As a kid I always wanted to be a vet. My parents would never let me have a pet and so in retaliation I fixed my future around them. I watched endless documentaries about animal rescue services, zoos, and veterinary practices, but reality hit me hard. You see, in order to be a vet (or a doctor of any kind) you need to have a good understanding of how anatomy works and how much medicine to administer and guess what... (Hint: I’m no good at math or science.) Oh yeah, and it helps if you’re not squeamish. So it was onto career idea number two.
He shows me the room. I know it is a square box, about 16x16 feet max. I know it’s painted entirely an off-beige and the furniture is oaken and bland. I know the sofa is faded and stained and the windows are painfully uncovered, but in my head colours whirl. Tiny crews of thousands strip the walls, painting them colour after colour: maybe red here or yellow there. Maybe even go with turquoise to match that throw I saw online a few months back. I swipe through a catalogue of thousands of sofas, chairs, and pillows in my head, assigning each element their own character and place in the room. With each new item, I tell a story; I create a livable piece of art for him to live in. I jot down my masterpiece and move on, finding a new room from which to draw life out of the walls...

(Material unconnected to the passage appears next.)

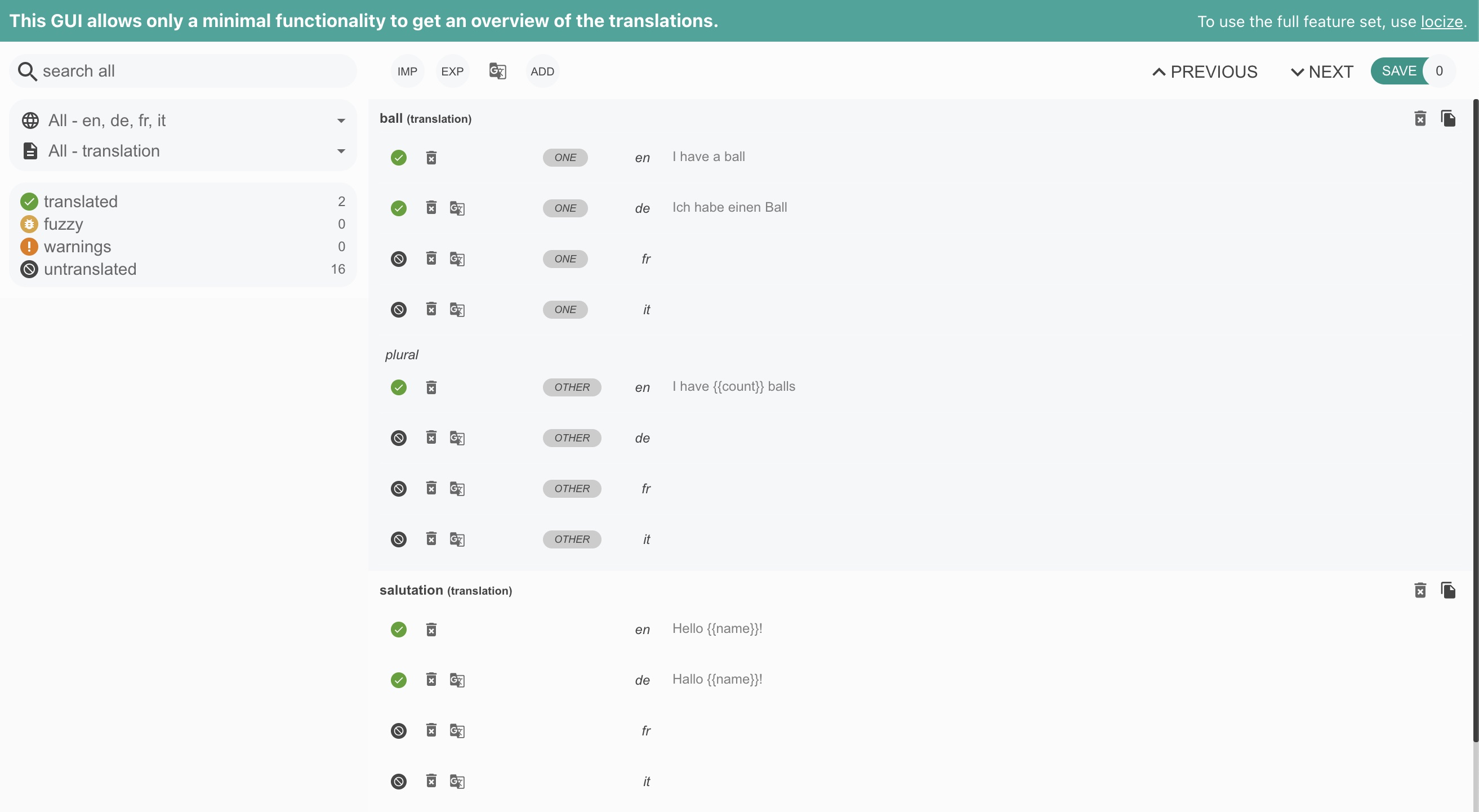
Task: Auto-translate salutation de row
Action: point(457,680)
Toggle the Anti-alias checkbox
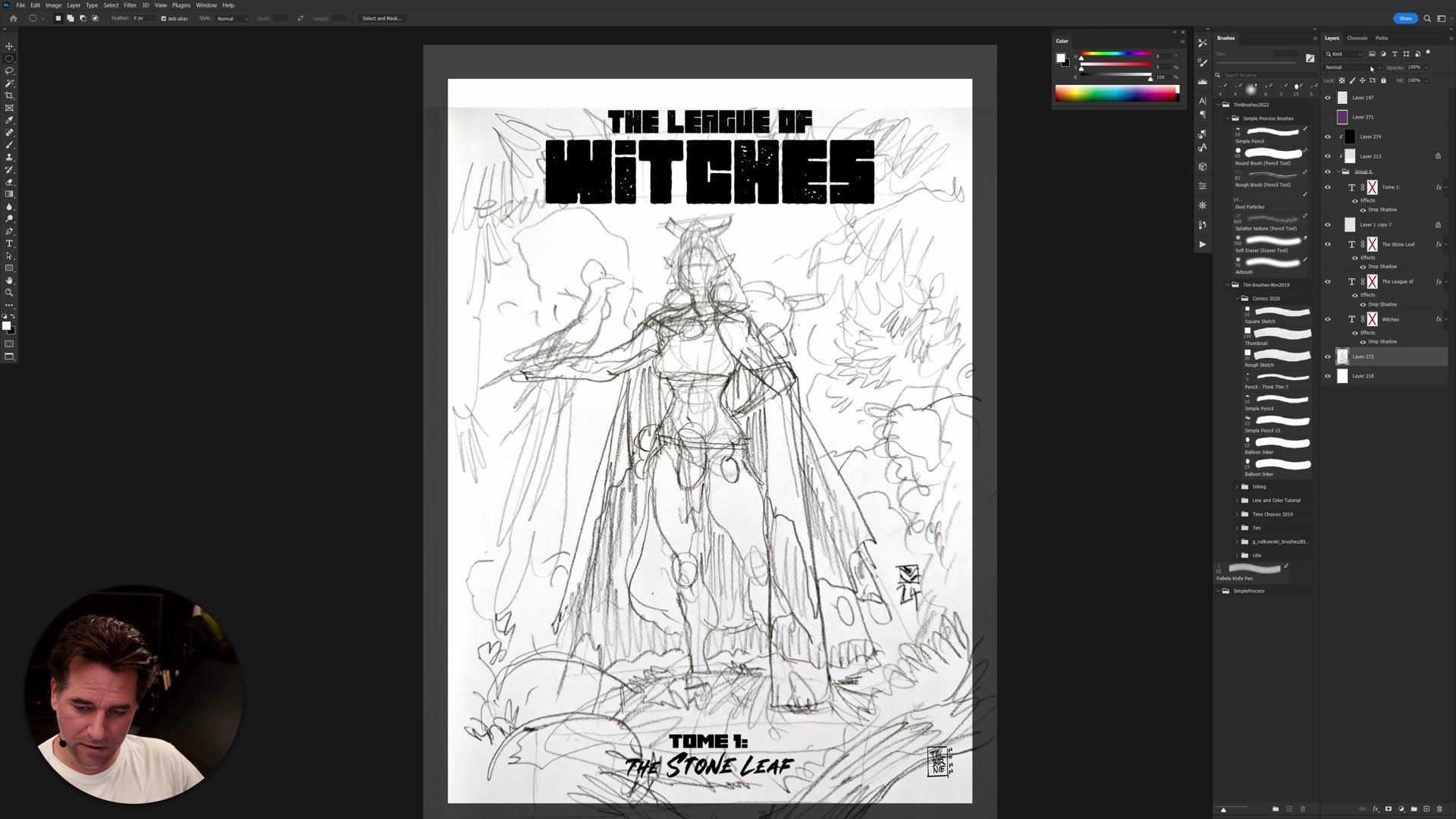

For some reason, the jump from vet to interior designer seemed a logical jump to make – don’t ask me why. I had begun to discover my love of story-telling but hadn’t quite come to the conclusion that writing is a viable way of making a living. I felt that rooms had the capability (when designed properly) to encapsulate a personality and to tell the story of the person who lived there. I experimented with my own room but no one would trust me to ‘preform my magic’ on their rooms and so I slowly lost interest in career plan number two. Instead, I began to focus on what I enjoyed – whether that could support me financially or not. And funnily enough, here I am.
“And action!” the set goes silent, everyone holding their breath as the actor closes their eyes and lets out his monologue; the emotional character-driven speech I crafted over several long weekends and countless steaming coffees. The director watches every movement, scrutinising every aspect of the scene, desperately reaching for perfect realism, encapsulating a story within a screen. The producer stands over their phone, fretting about funding and the post-production process that has barely begun. The lighting and sound crew silently work with the camera, following my unspoken instructions. The runners frantically write notes, make-up runs in with pressed powders, the first AD makes more vocal commands, but they all dance to the tale I’ve woven – trying desperately to capture the world that I created. Meanwhile my job is over and, as I watch, I’m already choreographing the next dance.
I used to be so stressed by the prospect of my future career and what I wanted to do after I left school but what I’ve come to realise is that you don’t have to know what you want to do in life. And no-matter how clichéd it sounds, it’s true. Aspirations aren’t just goals at the bottom of a step-by-step guide that you have to put together yourself, but they are good to have. They give you a direction in which to head; not necessarily a fixed path that is cemented at birth, but a vague reflection of your interests in life and the sort of things you have a passion for. After all, if I was still aiming for the same career goals that I had when I was six, I would be struggling to make my way as the world's first unicorn.